Bullfrog, Tortoise, Jellyfish and Snails

Those are just four of the things I've eaten since being in China. Most of them down to a banquet-like event last night with Zhao Zhigang, the Vice-President of the Yue Opera Company, and, that rare phenomenon, a male Yueju performer. I remember him coming to London a few years back, as part of the In Gesture and Glance season at the Place, when I was just beginning to research this Trilogy. He tells me that it felt a bit odd that he, a man, was being asked to represent the traditionally all-female form, and that he needed to do it as if he were a female xiaosheng performer. All very confusing! The reason for meeting him is to talk through our relationship with the Yue company - Haili has suggested I have a talk with him before meeting the really senior people, since he is very frank. It's helpful to have his advice on strategies and his cautions.
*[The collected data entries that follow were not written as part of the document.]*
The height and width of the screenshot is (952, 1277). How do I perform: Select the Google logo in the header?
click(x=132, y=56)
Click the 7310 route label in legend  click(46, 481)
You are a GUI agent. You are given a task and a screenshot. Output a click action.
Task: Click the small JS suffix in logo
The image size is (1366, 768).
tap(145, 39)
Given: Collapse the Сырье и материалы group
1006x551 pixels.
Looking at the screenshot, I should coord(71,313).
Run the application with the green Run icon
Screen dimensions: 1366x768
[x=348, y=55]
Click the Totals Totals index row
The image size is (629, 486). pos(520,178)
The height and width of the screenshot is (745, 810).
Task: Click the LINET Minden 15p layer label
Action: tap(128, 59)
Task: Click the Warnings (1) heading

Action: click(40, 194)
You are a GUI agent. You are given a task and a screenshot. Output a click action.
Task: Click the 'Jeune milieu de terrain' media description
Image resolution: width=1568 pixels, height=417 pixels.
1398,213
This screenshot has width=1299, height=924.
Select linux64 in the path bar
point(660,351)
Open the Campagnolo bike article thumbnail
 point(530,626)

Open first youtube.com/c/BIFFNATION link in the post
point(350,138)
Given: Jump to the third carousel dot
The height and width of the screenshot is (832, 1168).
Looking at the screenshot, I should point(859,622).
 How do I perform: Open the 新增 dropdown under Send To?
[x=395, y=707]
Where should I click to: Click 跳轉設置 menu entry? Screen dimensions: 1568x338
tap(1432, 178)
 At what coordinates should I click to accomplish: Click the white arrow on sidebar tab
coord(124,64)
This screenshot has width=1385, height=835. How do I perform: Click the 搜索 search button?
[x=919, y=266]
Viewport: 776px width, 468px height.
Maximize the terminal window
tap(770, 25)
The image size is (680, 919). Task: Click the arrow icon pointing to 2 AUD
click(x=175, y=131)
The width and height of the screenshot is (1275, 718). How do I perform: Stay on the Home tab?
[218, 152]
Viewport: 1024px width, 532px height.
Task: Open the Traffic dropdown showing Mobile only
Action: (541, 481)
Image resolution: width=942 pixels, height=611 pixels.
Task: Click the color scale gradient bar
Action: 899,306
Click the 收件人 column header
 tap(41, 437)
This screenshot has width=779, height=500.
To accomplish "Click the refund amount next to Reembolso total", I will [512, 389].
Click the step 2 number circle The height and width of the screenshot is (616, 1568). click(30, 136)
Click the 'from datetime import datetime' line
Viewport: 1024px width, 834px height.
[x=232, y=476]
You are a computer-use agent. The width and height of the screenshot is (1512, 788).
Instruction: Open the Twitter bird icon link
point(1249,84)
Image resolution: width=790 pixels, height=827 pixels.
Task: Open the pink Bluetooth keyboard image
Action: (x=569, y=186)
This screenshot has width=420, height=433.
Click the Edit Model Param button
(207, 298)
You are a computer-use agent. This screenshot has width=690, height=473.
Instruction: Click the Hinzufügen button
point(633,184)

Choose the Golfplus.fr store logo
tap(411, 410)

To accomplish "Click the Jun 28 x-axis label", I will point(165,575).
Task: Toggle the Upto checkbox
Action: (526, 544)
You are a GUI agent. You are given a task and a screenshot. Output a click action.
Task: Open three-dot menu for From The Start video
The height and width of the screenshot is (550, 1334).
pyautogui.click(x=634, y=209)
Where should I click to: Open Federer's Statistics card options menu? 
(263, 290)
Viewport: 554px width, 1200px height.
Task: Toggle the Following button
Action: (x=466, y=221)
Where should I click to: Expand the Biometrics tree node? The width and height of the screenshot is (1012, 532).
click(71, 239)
Meanwhile, the workshop moves on very creatively. We had a bit of a dip in the middle of the day, when the room got insanely cold, and we were working on more textual ideas. But there is some terrific stuff emerging. Of our Chinese actors, Qi Bai Xue is beginning to develop the character of Sammy from Dis-Orientations in really endearing and inspiring new directions; and Song Ru Hui is (appropriately enough) taking on Song, and allowing her to become more mature, as she should in her grief and loss. Wang Jue is making a new character, Sammy's sister, and is finding a really strong story around her husband deciding they have to abandon their baby. The husband is being played by Wen Xiao Wei, who is a very physical performer. Today, he and Huang Chen found a wonderful way into a scene of ritualised mourning - beginning as two young lads in a bar telling Julian about rituals, laughing and joking at it perceived old-fashioned absurdity, they slowly began to be taken over by the power of the thing. It's amazingly moving. The scene grows to take in other people - as have most of the really strong pieces in the play so far. It's the simultaneous telling of multiple stories that will make this work really well.

Great to be surrounded by a larger directorial team: Mahesh, Denise, Micha and Ling are all invaluable to me. I wonder how I ever managed devised pieces on my own. Well - maybe I didn't!

And by the way - tortoise is cooked in the shell, which is then smashed. It tastes a bit like runny lamb. Not unpleasant once you get used to it.